Good eats are good eats, but we feed off of atmosphere, too. We always prefer eye candy over dessert and we find that great scenery is a seasoning that goes well with any dish. Of course, L.A.’s got plenty of pricey froufrou foodie spots for rich and famous fat cats to choose from, but our faves satiate even if you — or your wallet — happen to be on a diet. Jones (7201 Santa Monica Blvd., West Hollywood, 323-850-1727) lost its hot-spot luster a long time ago, but that’s just fine with us, ’cause it means getting a table is a snap. We love its gigantor salads, the old punk-rock club photos plastered about the place, the Jack Daniel’s drinks named after local nightlife heroes, and the soundtrack (AC/DC goes really well with a juicy steak).

Every carnivore loves a carne asada taco, and though there’s a bevy of trucks and stands to choose from, we always end up at El 7 Mares (3143 Sunset Blvd., Silver Lake, 323-665-0865).

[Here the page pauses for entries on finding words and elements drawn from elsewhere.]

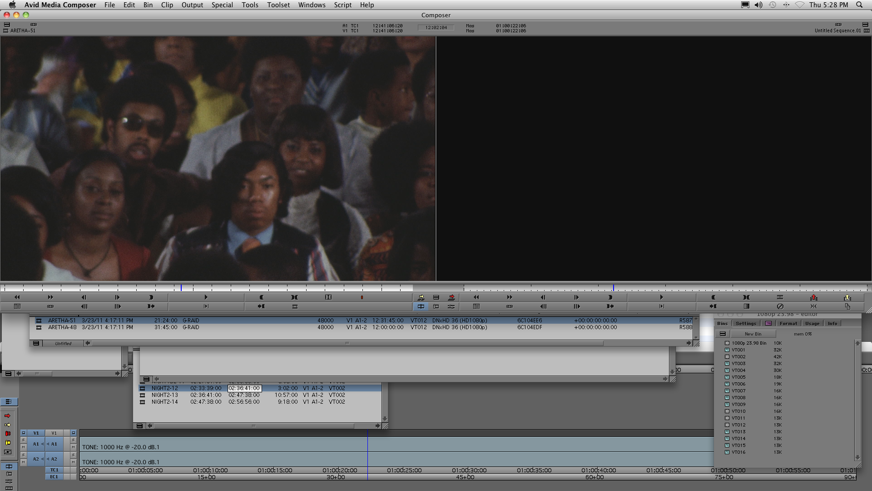872x491 pixels.
Task: Toggle the V1 record track selector
Action: pyautogui.click(x=54, y=433)
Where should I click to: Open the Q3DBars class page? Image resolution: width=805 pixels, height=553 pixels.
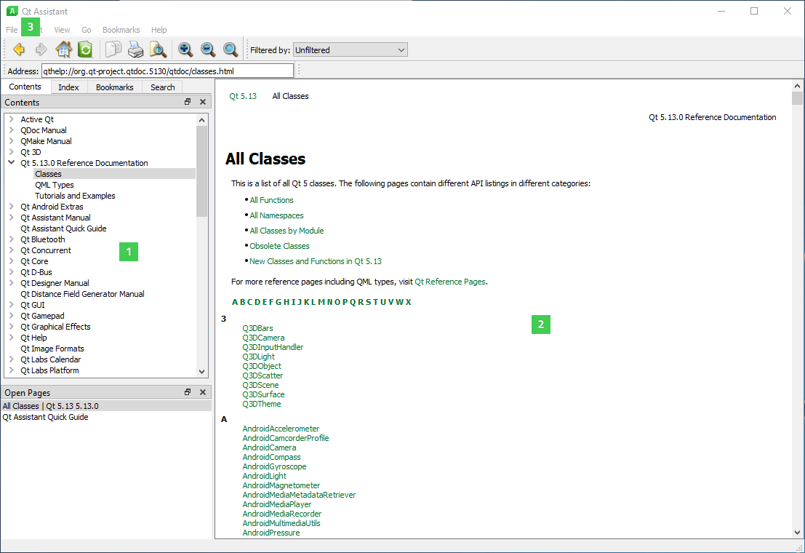coord(257,328)
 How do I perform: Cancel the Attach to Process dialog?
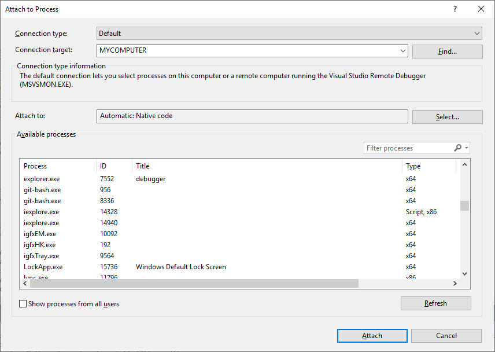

The fish tacos are fat and crispy, the ceviche is lip-smackin’ tangy, and the asada special (four yummy little corn-tortilla-encased clusters of beef and a soda for only $3.99) is the perfect quickie lunch. Sit in the awning-covered outdoor patio and watch cars fly down Sunset while ya nosh.

For more serious people-watching head down the street to The Brite Spot (1918 Sunset Blvd., Echo Park, 213-484-9800), the place for Silver Lake/Echo Park scenester summits right now. The coffee-shop fare is pretty tasty, but that’s not what attracts the rock set — it’s whom you might run into. We especially like to go in for a hangover breakfast on Saturday or Sunday, no earlier than noon of course, and watch as bed-headed, baggy-eyed locals rehash their misadventures from the night before.

Eating after midnight is a sin, but ever since Hollywood Boulevard was invaded by armies of bacon-wrapped-hot-dog vendors a few years ago, we’ve been giving in to temptation a little too often. They’re outside clubs all around town, but in Hollywood, they’re as ubiquitous as the stars along the walk of fame, their seductive aromas reeling in helpless drunkards by their schnozzes. The people behind the carts (usually young Latino guys or gals) are as much a part of Hollywood after dark as traffic jams and velvet ropes these days. You can always tell who isn’t (and won’t be) hooking up by who’s huddled around the dog carts at 2 in the morning, slabbing on the onions and peppers. Indeed, such greasy bliss is worth going home alone for . . . sometimes.